Scottsboro: An American Tragedy

2000
Scottsboro: An American Tragedy
Poster Scottsboro: An American Tragedy

Title: Scottsboro: An American Tragedy

Original Title: Scottsboro: An American Tragedy

Year: 2000

Info

  • Country: USA
  • Length: 84 Minutes (1 hour 24 min)
  • Genre: Documentary

Plot

In March 1931, a freight train crowded with homeless and jobless hoboes left Chattanooga, Tennessee, bound for points west. A short time after it crossed into Alabama, a fight erupted between two groups of hoboes-one black and one white. The train was stopped by an armed posse in the tiny town of Paint Rock, Alabama. Before anyone knew what had happened, two white women stepped from the shadows of a boxcar to make a shocking accusation: they had been raped by nine black teenagers aboard the train.

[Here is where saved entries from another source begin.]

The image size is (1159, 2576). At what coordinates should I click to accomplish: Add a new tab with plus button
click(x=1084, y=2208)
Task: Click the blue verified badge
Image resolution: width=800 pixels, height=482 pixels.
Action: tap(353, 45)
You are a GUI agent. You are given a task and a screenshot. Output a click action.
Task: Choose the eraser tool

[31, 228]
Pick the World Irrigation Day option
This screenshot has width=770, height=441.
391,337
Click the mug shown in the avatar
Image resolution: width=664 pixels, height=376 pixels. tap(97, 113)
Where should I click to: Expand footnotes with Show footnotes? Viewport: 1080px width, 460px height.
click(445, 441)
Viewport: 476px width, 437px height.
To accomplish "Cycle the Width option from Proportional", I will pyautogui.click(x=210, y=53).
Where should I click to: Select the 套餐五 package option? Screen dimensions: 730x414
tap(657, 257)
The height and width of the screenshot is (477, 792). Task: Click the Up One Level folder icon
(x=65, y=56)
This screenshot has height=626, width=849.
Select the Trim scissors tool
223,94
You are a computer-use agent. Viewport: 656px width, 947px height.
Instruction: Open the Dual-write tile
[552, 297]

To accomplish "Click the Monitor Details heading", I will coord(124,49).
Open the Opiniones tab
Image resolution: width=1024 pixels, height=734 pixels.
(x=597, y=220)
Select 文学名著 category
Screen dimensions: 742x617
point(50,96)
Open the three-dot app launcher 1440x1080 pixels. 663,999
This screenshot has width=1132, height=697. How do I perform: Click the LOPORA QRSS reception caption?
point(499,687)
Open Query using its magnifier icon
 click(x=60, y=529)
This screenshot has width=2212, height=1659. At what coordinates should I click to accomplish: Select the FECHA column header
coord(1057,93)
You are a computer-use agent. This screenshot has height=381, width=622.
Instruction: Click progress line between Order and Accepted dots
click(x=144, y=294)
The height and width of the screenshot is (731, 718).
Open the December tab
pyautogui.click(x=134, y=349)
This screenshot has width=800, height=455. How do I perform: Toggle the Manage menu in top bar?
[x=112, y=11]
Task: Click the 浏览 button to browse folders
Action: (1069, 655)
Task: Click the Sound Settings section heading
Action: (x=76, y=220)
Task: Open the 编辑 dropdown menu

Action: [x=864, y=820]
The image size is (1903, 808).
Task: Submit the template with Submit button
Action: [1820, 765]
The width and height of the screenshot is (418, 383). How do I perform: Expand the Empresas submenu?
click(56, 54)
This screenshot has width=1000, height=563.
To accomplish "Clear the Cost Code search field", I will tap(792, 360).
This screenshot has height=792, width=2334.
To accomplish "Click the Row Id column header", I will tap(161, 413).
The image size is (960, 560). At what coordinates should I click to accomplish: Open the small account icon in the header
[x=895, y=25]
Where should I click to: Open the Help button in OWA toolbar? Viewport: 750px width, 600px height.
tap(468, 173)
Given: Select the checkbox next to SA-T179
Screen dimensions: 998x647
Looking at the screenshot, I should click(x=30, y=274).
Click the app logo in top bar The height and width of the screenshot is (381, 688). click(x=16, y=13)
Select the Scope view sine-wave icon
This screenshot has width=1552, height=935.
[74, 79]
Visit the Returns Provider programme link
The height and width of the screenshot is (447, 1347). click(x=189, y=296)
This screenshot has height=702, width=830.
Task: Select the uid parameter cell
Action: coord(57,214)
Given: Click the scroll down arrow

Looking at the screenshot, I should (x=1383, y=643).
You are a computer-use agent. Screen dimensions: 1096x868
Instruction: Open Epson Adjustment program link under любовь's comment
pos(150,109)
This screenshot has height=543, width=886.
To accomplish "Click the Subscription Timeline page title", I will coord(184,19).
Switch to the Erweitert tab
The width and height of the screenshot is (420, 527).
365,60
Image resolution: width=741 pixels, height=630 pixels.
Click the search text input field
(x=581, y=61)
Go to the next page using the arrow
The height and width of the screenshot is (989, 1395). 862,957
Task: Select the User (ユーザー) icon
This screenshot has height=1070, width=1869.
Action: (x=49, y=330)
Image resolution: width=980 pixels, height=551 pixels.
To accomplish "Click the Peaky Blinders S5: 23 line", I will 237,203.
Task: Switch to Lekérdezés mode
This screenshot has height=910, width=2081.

So began one of the most significant legal fights of the twentieth century. Before it was over, the Scottsboro affair-so-named for the little Alabama town where the nine were put on trial for their lives-would divide Americans along racial, political, and geographic lines. It would draw North and South into their sharpest conflict since the Civil War, yield two momentous Supreme Court decisions, and give birth to the Civil Rights Movement.

But for all its historical significance, the Scottsboro story is at its core a riveting drama about the struggles of nine innocent young men for their lives-and a cautionary tale about using human beings as fodder for political causes.

Scottsboro: An American Tragedy tells this extraordinary lost story for the first time on film-from the points of view of both North and South. Viewers travel from the jails of Alabama to the salons of New York and meet a fascinating gallery of characters: the lead defendant-a defiant black man who refuses to lay down before the power of Alabama; the defense lawyer-who comes to see in the case echoes of the discrimination he has felt himself; the accuser-a poor white woman who finds in her lie a route to respectability; and the Southern judge-who risks the scorn of his beloved state to deliver justice.

The filmmakers spent five years making Scottsboro: An American Tragedy-weaving together interviews of the last surviving witnesses to the trials, and never-before-seen archival footage and photos from as far away as Russia, with letters, diaries, newspaper editorials, and trial transcripts. The voices of Andre Braugher, Frances McDormand, Stanley Tucci, and Harris Yulin and others, help bring the film to life.